No se sabe el origen de la discusión
ni el tiempo que llevaba una relación que, indudablemente,
transcurría por senderos borrosos. Lo que sí se conoce es
que en horas de la noche, las palabras dejaron de tener
sentido y el nivel de violencia e intolerancia entró en
ebullición, a tal punto que a la vista de una comisión
policial, una de las mujeres extrajo una cuchilla como para
depositar un rinoceronte y le clavó varias puñaladas a su
vecina cuando intentaba escapar del espanto.
Del desenlace de la historia
dependerá si será incluida en la serie televisiva
"Mujeres asesinas". Por ahora, la víctima se
encuentra en la sala de terapia intensiva del Hospital
Municipal, con respiración mecánica asistida. Su estado es
"reservado", según indicó al cierre de esta
edición Luján Primera.
Todo como consecuencia de varias
puñaladas asestadas por su vecina en plena calle Jorge
Newbery, entre Repetto y Palacio. Hacía varios minutos que el
caldo se había puesto espeso entre Carolina Ferreyra (45) y
Carolina Patricia Ávalo (26).
Dado que el clima había empezado a
enrarecerse de manera peligrosa y temiendo los peor, los
vecinos dieron el aviso a la policía. Cuando el móvil estaba
llegando al lugar del hecho, observó a Ferreyra acercarse en
dirección de la patrulla, pero antes de llegar a destino,
Ávalo se le cruzó en el camino, sacó la cuchilla extra
large, la tomó del cuello y empezó a lastimarla, para horror
de los vecinos y sorpresa de los efectivos. "Todo esto lo
vio el policía que estaba llegando al lugar", comentó
el capitán Silvestre, todavía asombrado por lo que habían
visto sus subalternos.
DELANTE DE LA PATRULLA
A Ávalo poco le importó la presencia
policial, quería completar su obra macabra. "Al personal
le costó sacarla", agregó Silvestre. Pero al final, la
agresora logró ser reducida e inmediatamente detenida y
trasladada a la seccional local.
Ferreyra, en cambio, quedó en el piso
con serias heridas a la altura del tórax, por donde emanaba
abundante sangre. Sus últimas palabras fueron: "Me
caigo, me caigo" y luego perdió el conocimiento.

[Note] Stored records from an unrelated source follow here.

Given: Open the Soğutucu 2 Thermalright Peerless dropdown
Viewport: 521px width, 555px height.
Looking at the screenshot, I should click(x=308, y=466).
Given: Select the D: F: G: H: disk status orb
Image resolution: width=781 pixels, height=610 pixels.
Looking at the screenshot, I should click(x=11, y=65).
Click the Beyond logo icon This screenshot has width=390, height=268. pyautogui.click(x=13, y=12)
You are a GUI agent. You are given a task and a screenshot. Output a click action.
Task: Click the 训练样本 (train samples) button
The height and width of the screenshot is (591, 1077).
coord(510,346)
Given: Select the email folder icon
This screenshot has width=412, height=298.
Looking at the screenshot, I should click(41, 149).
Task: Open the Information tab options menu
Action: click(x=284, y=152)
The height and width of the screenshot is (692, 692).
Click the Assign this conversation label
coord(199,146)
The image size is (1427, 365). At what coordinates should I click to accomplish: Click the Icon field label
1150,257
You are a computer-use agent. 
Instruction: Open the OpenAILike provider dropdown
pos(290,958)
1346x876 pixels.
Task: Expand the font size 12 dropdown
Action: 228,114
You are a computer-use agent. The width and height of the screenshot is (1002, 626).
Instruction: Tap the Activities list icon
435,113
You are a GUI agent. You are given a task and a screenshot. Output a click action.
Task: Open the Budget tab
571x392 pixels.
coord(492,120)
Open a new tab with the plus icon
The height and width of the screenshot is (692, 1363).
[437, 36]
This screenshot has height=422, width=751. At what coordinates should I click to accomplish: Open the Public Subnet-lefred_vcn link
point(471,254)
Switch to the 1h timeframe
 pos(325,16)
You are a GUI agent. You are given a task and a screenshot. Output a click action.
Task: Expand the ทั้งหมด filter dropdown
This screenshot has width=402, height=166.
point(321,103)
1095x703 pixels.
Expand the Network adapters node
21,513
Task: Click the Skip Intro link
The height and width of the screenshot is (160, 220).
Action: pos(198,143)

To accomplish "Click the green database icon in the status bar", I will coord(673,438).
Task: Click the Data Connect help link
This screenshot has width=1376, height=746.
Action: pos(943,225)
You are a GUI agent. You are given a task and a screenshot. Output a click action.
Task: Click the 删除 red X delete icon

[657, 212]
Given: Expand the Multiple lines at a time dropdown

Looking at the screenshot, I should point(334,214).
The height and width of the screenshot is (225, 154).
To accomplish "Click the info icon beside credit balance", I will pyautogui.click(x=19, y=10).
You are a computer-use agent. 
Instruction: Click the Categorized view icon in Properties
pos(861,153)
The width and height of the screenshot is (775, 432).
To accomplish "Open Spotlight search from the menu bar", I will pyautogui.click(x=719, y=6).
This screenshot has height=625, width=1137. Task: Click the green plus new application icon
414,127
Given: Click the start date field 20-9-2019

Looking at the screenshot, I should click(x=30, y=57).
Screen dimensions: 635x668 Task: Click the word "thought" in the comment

Enseguida se irradió el aviso para que envíen una ambulancia
al lugar que la trasladó a la víctima en estado delicado al
nosocomio local, donde fue intervenida quirúrgicamente
minutos después.
La Policía lo único que sabe es que
entre Ferreyra y Ávalo existía una relación de amistad pero
ignora las razones que produjo el distanciamiento, aunque
cuentan con el dato de que desde "hace un año venían
con problemas de convivencia vecinal".
La situación judicial de Avalo ahora
depende del estado de salud de Ferreyra. Por ahora, está
detenida y acusada por la UFI Nº 2 de "Tentativa de
homicidio", mas en la comisaría recuerdan que la suegra
de la imputada habría hecho una exposición hace un tiempo
contra su nuera por problemas familiares.